Some tough love for teachers
In response to the April 10 letters in the Acorn ("Pink-slipped teachers sound off") by Mesdames Snodgrass and Barr, two teachers who recently received pink slips and are urging us to raise our taxes at the ballot box to reemploy them: Welcome to the real world the rest of us are experiencing.
Those of us who do not live off of taxpayers cannot take our jobs for granted. In the last few months, my company laid off 400 of our 1,400 workers due to economic conditions. The hourly workers remaining have seen their hours cut back, and those on salary have had their compensation reduced significantly.
Now, you are asking all of our families to make further sacrifices through tax increases so that your families won't have to share the burden. We should risk missing mortgage payments so you won't have to.
Your unions have bankrupted our state by insisting on lucrative pensions and lifetime free medical benefits. Have you seen the unemployment rates in this state? Have you seen the newspaper notices of default on home after home? Have you seen what has happened to everyone else's 401(k) plans?
Wake up and smell the coffee. Opinion polls I've seen show Propositions 1A through 1E failing badly. It's not that we are lacking in empathy. It's simply that we can no longer afford to bail you out yet again.

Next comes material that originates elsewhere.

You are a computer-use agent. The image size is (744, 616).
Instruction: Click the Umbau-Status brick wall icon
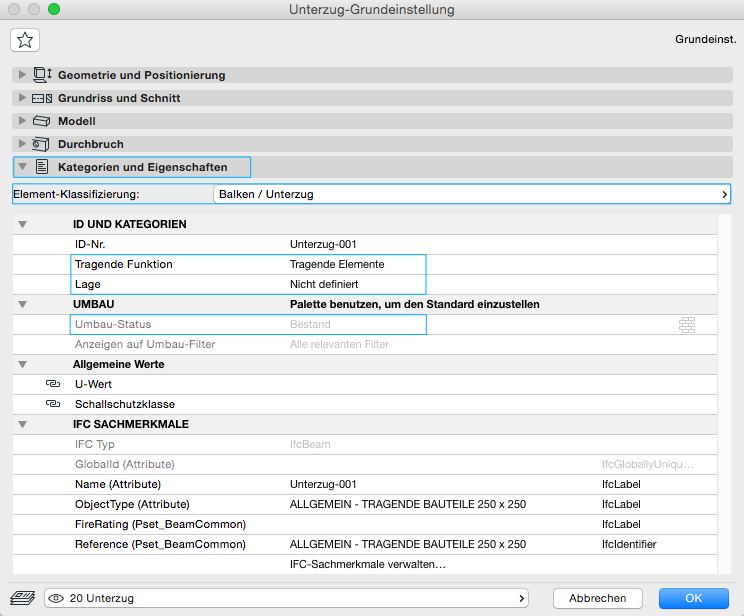pos(686,324)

Take personal ownership of your situation. You two ladies are presumably relatively bright individuals, given the profession you have chosen.
You are both more than capable of finding another line of work. Become part of the solution instead of trying to shift your economic burden onto others.
It's a tough world out there. No one is secure these days. We are all tightening our belts a notch or two.
If you want to increase your likelihood of being gainfully employed, you need to find ways to become valuable and productive in the private sector.